Below are the records; collect from them each line containing the string "cookies".

(DATA LISTING Opens)

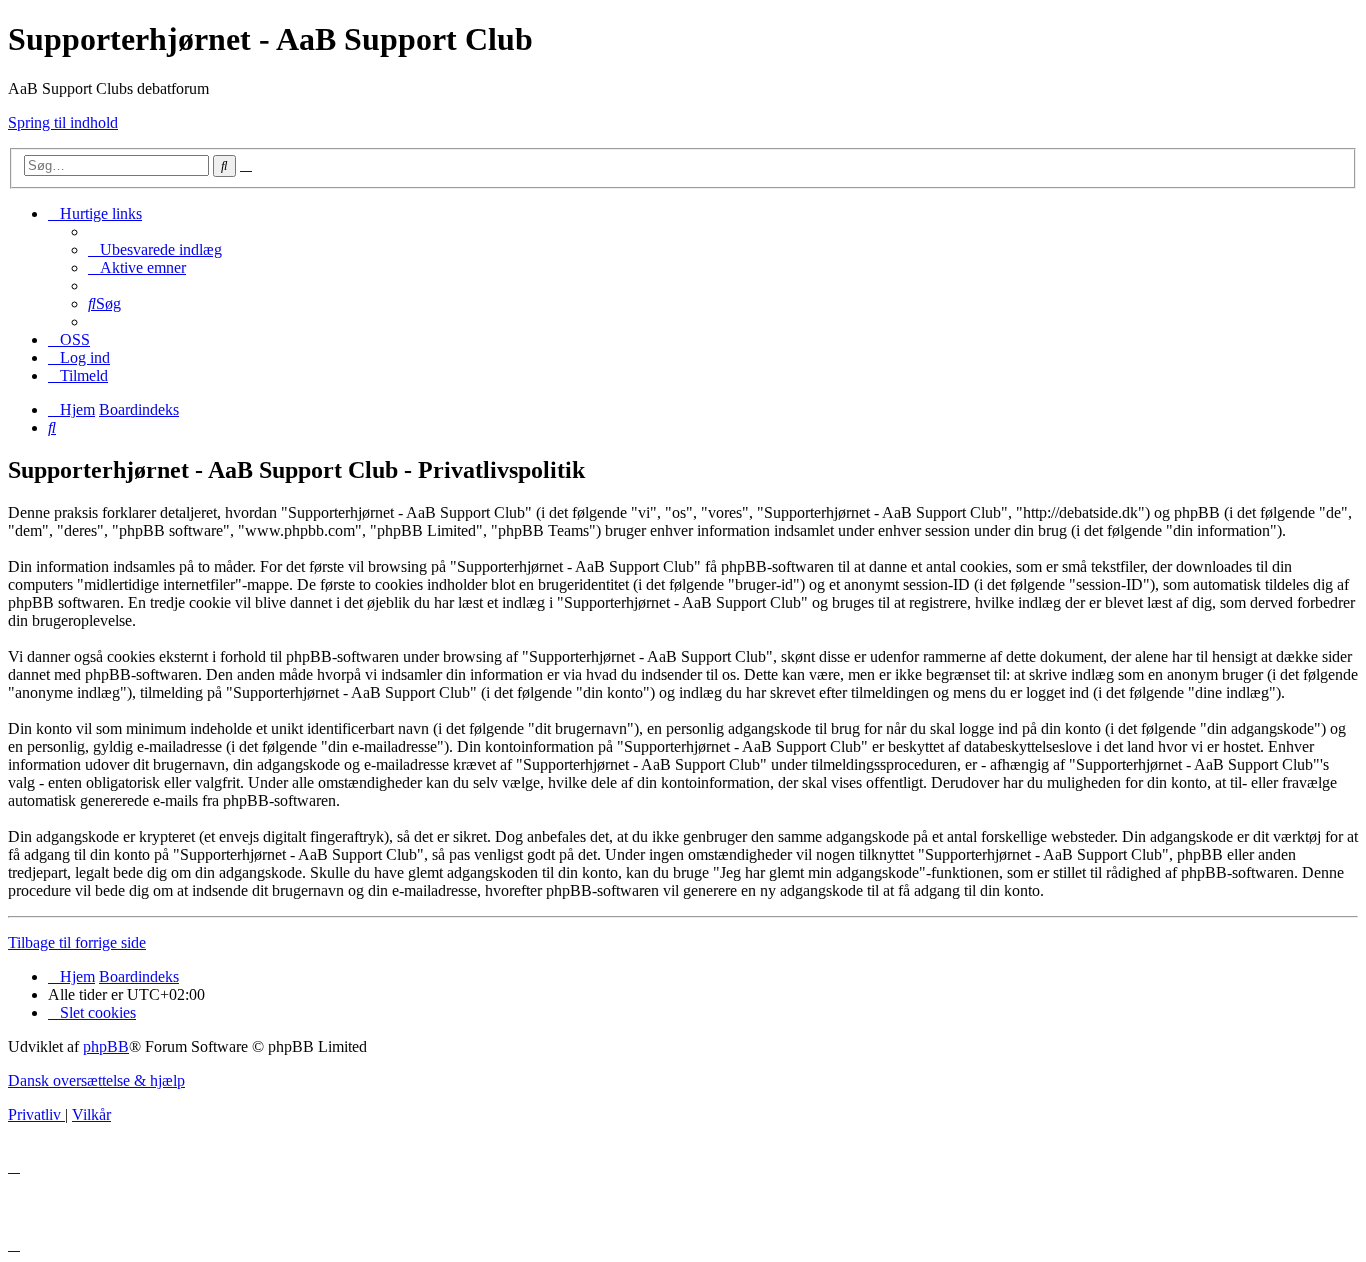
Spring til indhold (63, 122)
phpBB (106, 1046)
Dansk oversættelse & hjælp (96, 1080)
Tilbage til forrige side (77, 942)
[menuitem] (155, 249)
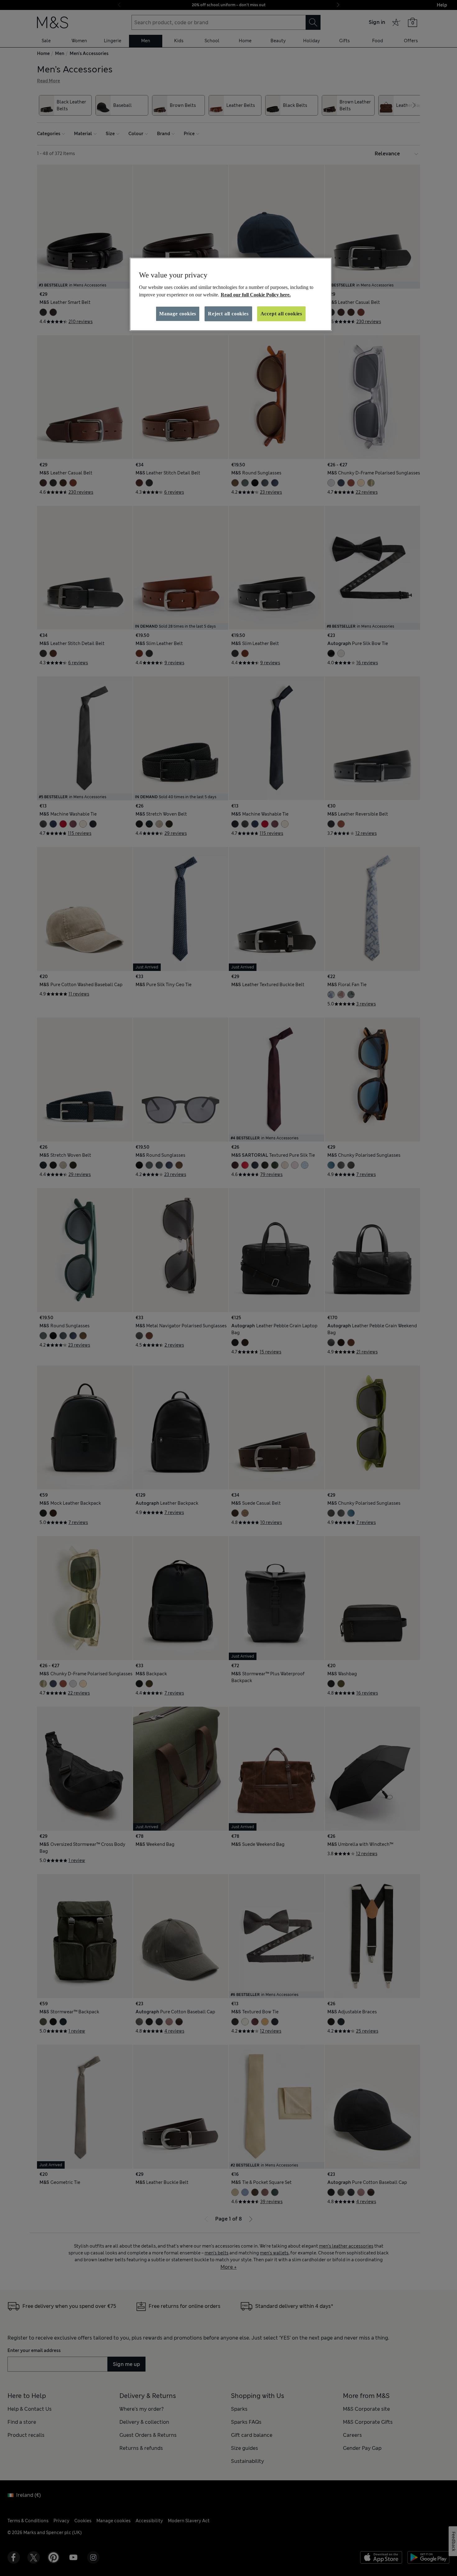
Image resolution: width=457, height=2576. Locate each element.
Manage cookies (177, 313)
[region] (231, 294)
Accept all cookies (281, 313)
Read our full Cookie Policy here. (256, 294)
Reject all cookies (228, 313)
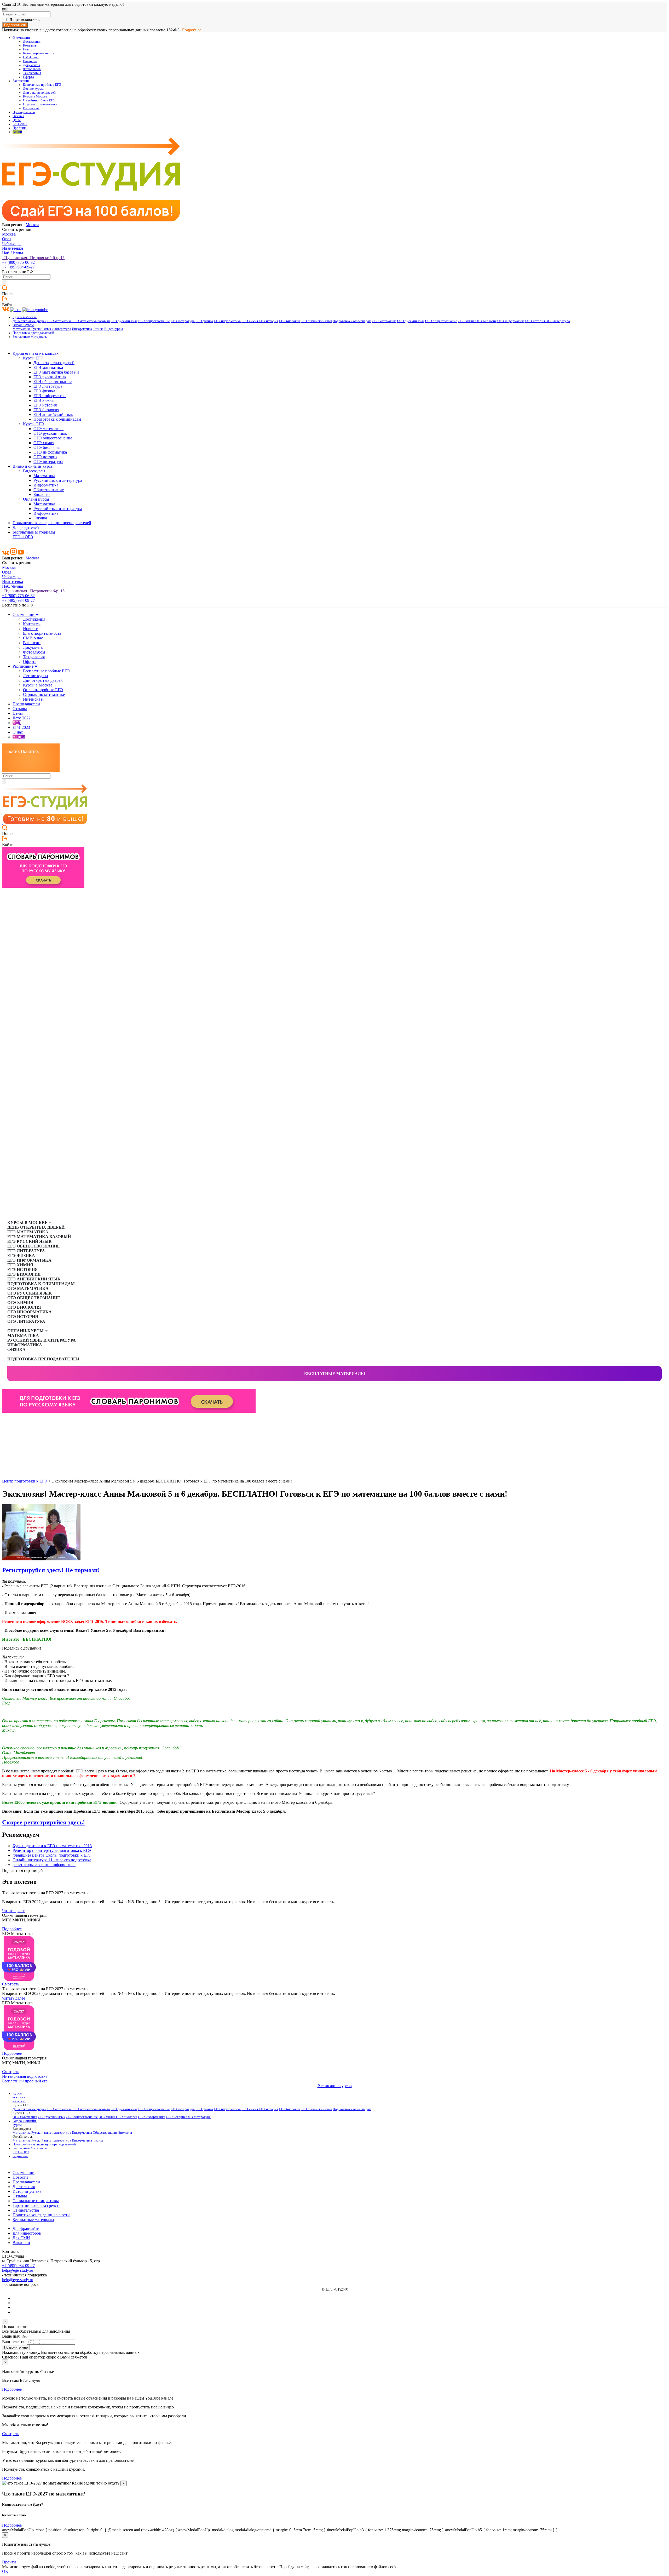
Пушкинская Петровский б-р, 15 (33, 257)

(DATA LISTING Closes)

**WORKED SOLUTION:**
Manage cookies (177, 313)
Accept all cookies (281, 313)
Reject all cookies (228, 313)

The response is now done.